__What to do__: In the poster listing below, name every author affiliated with The University of Texas Southwestern Medical Center.

__Extract__:
(752.6) Impaired Sympathetic Neural Recruitment During Skeletal Muscle Metaboreflex Activation in Women with Posttraumatic Stress Disorder

Poster Board Number: E425

Andrew DSouza (Western University), Jeung-Ki Yoo (The University of Texas Southwestern Medical Center), Ryosuke Takeda (The University of Texas Southwestern Medical Center), Kazumasa Manabe (The University of Texas Southwestern Medical Center), Mark Badrov (The University of Texas Southwestern Medical Center), Rosemary Parker (The University of Texas Southwestern Medical Center), Elizabeth Anderson (Veterans Affairs North Texas Health Care System), Jessica Wiblin (The University of Texas Southwestern Medical Center), Carol North (The University of Texas Southwestern Medical Center), Alina Suris (Veterans Affairs North Texas Health Care System), J. Shoemaker (Western University), Qi Fu (The University of Texas Southwestern Medical Center)

__Given information__:
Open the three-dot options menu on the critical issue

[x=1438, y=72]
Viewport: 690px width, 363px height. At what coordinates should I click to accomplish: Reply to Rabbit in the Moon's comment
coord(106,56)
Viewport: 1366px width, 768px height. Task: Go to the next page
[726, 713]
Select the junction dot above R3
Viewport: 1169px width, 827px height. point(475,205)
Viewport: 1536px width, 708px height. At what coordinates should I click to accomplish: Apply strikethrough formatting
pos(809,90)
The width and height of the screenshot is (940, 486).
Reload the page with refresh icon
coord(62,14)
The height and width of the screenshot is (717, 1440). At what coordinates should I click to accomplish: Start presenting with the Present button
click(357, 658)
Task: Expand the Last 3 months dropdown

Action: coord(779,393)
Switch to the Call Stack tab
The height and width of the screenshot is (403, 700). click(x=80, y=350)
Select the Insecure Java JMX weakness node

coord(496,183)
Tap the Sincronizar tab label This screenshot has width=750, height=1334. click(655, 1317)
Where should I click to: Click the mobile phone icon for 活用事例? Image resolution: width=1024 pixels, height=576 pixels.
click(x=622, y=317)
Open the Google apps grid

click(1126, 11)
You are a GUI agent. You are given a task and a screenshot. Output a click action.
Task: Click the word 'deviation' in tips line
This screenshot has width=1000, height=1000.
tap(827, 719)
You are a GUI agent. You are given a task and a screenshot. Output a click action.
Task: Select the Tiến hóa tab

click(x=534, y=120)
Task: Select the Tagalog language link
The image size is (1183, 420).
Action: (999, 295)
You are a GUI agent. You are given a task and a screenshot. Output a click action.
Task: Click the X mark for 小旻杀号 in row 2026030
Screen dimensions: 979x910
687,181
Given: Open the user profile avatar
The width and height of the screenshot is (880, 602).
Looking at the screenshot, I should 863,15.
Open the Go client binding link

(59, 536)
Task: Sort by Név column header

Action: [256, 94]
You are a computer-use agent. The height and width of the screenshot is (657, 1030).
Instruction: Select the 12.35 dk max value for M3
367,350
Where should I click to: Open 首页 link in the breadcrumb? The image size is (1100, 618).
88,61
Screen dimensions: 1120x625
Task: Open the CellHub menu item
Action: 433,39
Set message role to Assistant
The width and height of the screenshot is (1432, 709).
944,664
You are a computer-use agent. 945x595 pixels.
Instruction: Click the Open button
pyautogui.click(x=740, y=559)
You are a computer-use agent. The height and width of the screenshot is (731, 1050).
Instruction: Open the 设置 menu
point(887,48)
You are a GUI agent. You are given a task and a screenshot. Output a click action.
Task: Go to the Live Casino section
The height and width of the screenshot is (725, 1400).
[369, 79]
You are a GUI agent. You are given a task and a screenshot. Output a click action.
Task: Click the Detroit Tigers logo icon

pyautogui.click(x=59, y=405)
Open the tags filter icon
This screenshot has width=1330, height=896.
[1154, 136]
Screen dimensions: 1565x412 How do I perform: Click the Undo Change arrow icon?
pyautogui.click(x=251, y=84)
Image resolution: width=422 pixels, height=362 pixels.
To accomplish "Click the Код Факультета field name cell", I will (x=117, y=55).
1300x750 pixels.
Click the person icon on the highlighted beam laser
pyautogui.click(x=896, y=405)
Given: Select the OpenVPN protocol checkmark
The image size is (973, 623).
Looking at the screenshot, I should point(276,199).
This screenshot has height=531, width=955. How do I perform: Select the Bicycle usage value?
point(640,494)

__Exercise response__: Jeung-Ki Yoo, Ryosuke Takeda, Kazumasa Manabe, Mark Badrov, Rosemary Parker, Jessica Wiblin, Carol North, Qi Fu